Ladri di cherosene sversano trenta tonnellate di kerosene a Palidoro

Mercoledì 12 Novembre 2014 di Giulio Mancini ed Emanuele Rossi
2
È di trenta tonnellate la perdita di cherosene schizzato via dall'oleodotto perforato dai predoni dell'oro nero a Palidoro e Maccarese.

Un veleno che si è sparso nei corsi d'acqua della bonifica e nell'Arrone che, per fortuna, non ha fatto in tempo ad arrivare in mare e a minacciare l'habitat sommerso.

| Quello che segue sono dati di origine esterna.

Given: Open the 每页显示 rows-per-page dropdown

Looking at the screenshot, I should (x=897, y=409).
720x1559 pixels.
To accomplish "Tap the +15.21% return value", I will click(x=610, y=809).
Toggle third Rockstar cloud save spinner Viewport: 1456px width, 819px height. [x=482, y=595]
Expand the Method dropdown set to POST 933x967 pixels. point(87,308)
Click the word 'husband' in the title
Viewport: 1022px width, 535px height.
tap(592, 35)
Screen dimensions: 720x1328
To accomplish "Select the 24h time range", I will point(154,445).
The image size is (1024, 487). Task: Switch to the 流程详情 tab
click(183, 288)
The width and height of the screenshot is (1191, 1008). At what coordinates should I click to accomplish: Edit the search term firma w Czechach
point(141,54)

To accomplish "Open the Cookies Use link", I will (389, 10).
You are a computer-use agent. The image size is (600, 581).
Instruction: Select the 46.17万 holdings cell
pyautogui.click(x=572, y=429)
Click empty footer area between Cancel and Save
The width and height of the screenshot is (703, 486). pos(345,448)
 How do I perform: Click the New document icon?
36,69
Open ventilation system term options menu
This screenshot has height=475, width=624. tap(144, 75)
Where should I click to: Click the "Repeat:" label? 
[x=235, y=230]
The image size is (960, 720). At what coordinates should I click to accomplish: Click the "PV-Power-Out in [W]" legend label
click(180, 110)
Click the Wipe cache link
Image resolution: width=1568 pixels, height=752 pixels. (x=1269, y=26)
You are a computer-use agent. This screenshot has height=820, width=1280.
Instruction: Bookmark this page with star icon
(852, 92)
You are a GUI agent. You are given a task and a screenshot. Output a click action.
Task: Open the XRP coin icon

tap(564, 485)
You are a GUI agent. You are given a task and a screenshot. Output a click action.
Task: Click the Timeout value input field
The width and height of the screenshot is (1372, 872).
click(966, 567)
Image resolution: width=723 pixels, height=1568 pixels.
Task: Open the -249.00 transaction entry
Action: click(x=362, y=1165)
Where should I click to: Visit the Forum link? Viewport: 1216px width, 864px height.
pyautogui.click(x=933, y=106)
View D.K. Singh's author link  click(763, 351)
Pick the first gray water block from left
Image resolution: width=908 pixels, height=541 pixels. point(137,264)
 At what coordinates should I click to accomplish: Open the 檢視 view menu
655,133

Sono le prime stime arrivate sul tavolo dell'Unità di crisi convocata dal comune di Fiumicino in via del Buttero a Maccarese. «Secondo un provvisorio resoconto dell'Eni e confermato dagli enti presenti - spiega il sindaco, Esterino Montino - sarebbero state sversate una trentina di tonnellate di cherosene». L'azienda proprietaria della condotta che trasporta jet-fuel dalla raffineria di Civitavecchia ai serbatoi dell'aeroporto di Fiumicino, ha inviato sul posto un laboratorio mobile e i tecnici hanno escluso la presenza di inquinanti in mare. «Nel primo caso di furto, quello su Rio Palidoro, si è individuato il punto esatto dello squarcio - prosegue Montino - e quindi si è riusciti subito a bloccare la fuoriuscita di idrocarburi ma la vicinanza dalla costa fa temere che il cherosene sia riuscito a raggiungere la foce».



LA BONIFICA

Il meteo delle ultime ore non aiuta il contenimento del danno nel secondo furto, quello di Maccarese. Il nubifragio abbattutosi ieri sul litorale, infatti, ha gonfiato l'Arrone ed il Rio Tre Cannelle, trascinando i sedimenti oleosi oltre alle carcasse degli animali avvelenati. «Ci troviamo ancora nella fase di emergenza - ricorda Esterino Montino - Appena finita inizieremo a lavorare sugli interventi di bonifica. Tutto lo sforzo finanziario dovrà ovviamente essere a carico dell'Eni, proprietaria della condotta. Con tutti gli enti interessati alla difesa ambientale, come Arpa, Asl, definiremo il piano di intervento, i luoghi dove intervenire e le metodologie. Non sarà un lavoro di 15 giorni, ma durerà mesi. Quello in cui si va ad operare è un luogo particolare, delicato, perché siamo dentro a una delle poche riserve naturali dello Stato italiano». Dall'Eni, vittima di frequenti incursioni da parte dei ladri di carburante lungo quell'oleodotto, arriva l'impegno a contribuire anche al ripopolamento faunistico dell'area interessata dall'inquinamento. Una vasta zona nella quale si concentrano tutti gli sforzi dei volontari della Lipu Birdlife e del Wwf che hanno raccolto centinaia di pesci, uccelli e mammiferi uccisi dall'ingestione di acqua e nutrienti al cherosene. «È stato un vero e proprio crimine di natura - dichiara il direttore delle Politiche ambientali del Wwf Italia, Gaetano Benedetto - causato dai ladri ma amplificato da un intervento inadeguato nei tempi rispetto alla caratteristica morfologica del territorio, un intricato reticolo di canali d'acqua. Oltre a fiumi e mare non si sono fatti prelievi di suolo». Sul fronte delle indagini si attendono novità dalla Procura di Civitavecchia. Il fascicolo aperto dal procuratore capo, Gianfranco Amendola, è rivolto contro ignoti e come ipotesi di reato riguarda il furto al quale potrebbe aggiungersi anche il disastro ambientale.



LE TRACCE

Massimo riserbo sulle tracce investigative ma non si esclude - trapela dalla Procura - si nascondano altre falle nel comprensorio in seguito ai furti nell'oleodotto che viaggia a un metro e mezzo sotto il suolo. Non è da escludere neanche che ad assalire l'impianto sia stata una banda di cittadini dell'Est europa. Gruppi di romeni sono stati arrestati più volte in flagranza l'anno scorso da parte dei carabinieri di Fiumicino. «Stiamo predisponendo sistemi di tecnologia avanzata come sensori che possano rilevare vibrazioni istantanee per poter lanciare un allarme» anticipa il direttore di Sicurezza, ambiente e salute dell'Eni, Giuseppe Ricci, riguardo alle misure di prevenzione del fenomeno.